ASHABot discussed in Satya Nadella’s keynote (opens in new tab)
ASHABot: An LLM-Powered Chatbot to Support the Informational Needs of Community Health Workers (opens in new tab)
CataractBot: An LLM-Powered Experts-in-the-Loop Chatbot for Cataract Patients (opens in new tab)

All Research Forum sessions

Transcript

Lessons from deploying HealthBots with experts-in-the-loop

In many parts of the world access to healthcare isn’t limited by technology, it is limited by access to human expertise.

Mohit Jain from MSR India will share health bots with expert in the loop systems that combine LLM generated responses with fast expert review deployed through familiar tools like WhatsApp. These systems are already helping patients and frontline healthcare workers get timely, trusted guidance at scale.

This is a great example of research advancing AI for all. Using AI to extend human expertise, not replace it. Mohit, over to you.

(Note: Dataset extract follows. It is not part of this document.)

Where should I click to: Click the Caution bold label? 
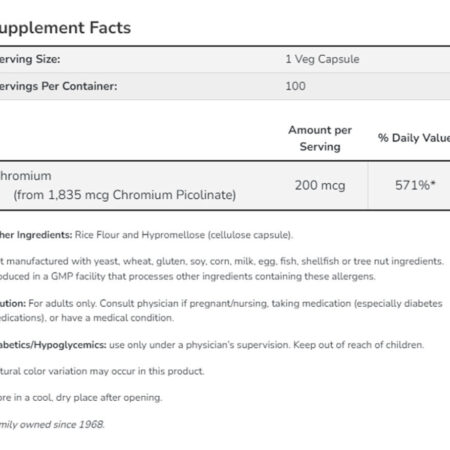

Hey. Hi, everyone. I’m Mohit Jain. I’m a principal researcher at the Microsoft Research Labs in India. Today I’ll be talking about the lesson that I learned while deploying health bots with experts in the loop. Let’s get started. So patients, typically those who are undergoing critical treatment, let’s say a surgery or cancer treatment, require timely, trustworthy and precise medical information.

However, in a country like India with only seven doctors for every 10,000 people. It is very hard for a medical professional to spend a lot of time with every patient, which negatively impacts their information sharing with these patients.

From a doctor’s perspective, questions are fairly similar across patients. For example, if somebody who is undergoing a cataract surgery or who is going through head and neck cancer treatment might ask, when can I start eating biryani after surgery? Or when can I drive my car again? With the advent of large language models, we somehow assume that it will help us make healthcare more accessible.

However, as we all know, they do make errors and they do hallucinate. And because of that. Even organizations like OpenAI and anthropic clearly state that in their usage policy that for critical settings like healthcare, finance or legal, we should not completely rely on large language models. So the main research question that we are trying to answer in this work was that can experts, in this case medical professional, help us improve the current AI systems and in return, can AI system help these medical professionals to attend more and more patients?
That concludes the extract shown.